- Company Name
- Grain
- Job Title
- Site Reliability Engineer
- Job Description
-
Job title: Site Reliability Engineer
Role Summary: Lead the design, implementation, and operation of a high‑availability, SOC 2‑compliant infrastructure for a payments platform built on AWS and Kubernetes. Own observability, security posture, CI/CD, IaC, and cost optimization while maintaining development velocity.
Expactations: 4+ years of production DevOps/infrastructure experience; expertise in AWS CDK (or Terraform/Pulumi), Kubernetes (EKS preferred); hands‑on CI/CD pipeline development; comprehensive observability implementation; strong security and compliance background in finance or payments. Additional value for SOC 2, PCI‑DSS, zero‑trust, fintech, or crypto exposure.
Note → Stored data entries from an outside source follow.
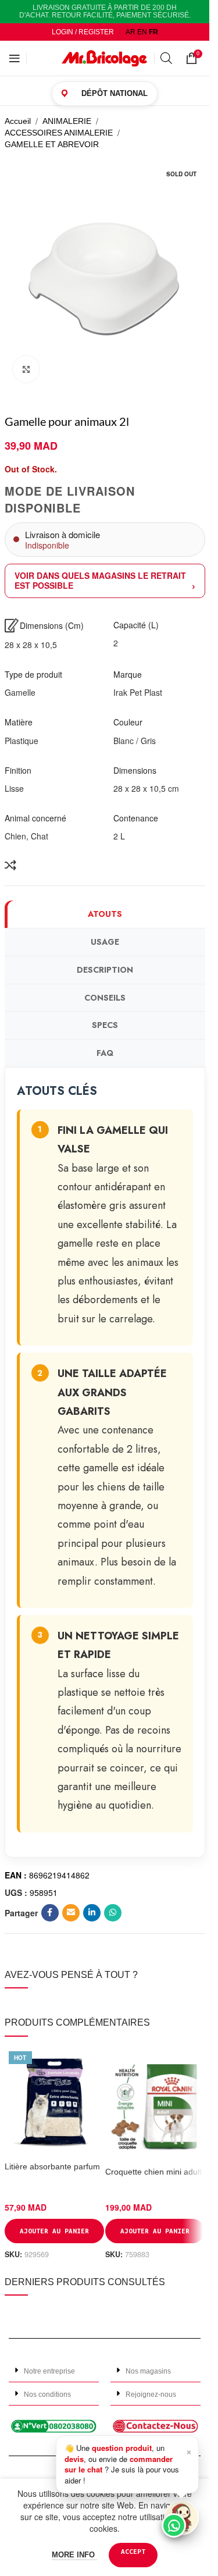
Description (105, 970)
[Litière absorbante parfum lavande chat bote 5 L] (54, 2101)
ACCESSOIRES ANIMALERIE (59, 132)
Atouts (105, 914)
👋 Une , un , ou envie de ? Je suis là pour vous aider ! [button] (128, 2463)
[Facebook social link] (50, 1913)
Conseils (105, 998)
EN (142, 32)
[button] (54, 2370)
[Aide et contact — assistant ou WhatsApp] (181, 2517)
Key Responsibilities: • Design and deploy robust logging, metrics, tracing, and alerting systems. • Establish SOC 2‑compliant access controls, secrets management, and audit logging; build zero‑trust architecture. • Create and maintain CI/CD pipelines with automated tests, staged rollouts, and rollbacks. • Manage AWS infrastructure with CDK, ensuring reproducibility and auditability. • Optimize cost and performance without compromising reliability. • Collaborate with engineering to improve deployment, debugging, and operational workflows. • Ensure high availability, rapid incident response, and minimal downtime.
Required Skills: • AWS (CDK, EKS, ECS, Lambda, EC2)
• Kubernetes cluster management (production)
• CI/CD tooling (GitHub Actions, Jenkins, etc.)
• End‑to‑end observability (log aggregation, metrics, tracing)
• Security best practices, particularly in financial/payment contexts
• Live‑site incident management and PagerDuty-style alerts
• IaC fundamentals with CDK or equivalent Terraform/Pulumi
• Strong scripting (Python, Bash, Go) and automation mindset
Required Education & Certifications: • Bachelor’s degree in Computer Science, Engineering, or equivalent practical experience. • SOC 2 or similar compliance certifications are a plus.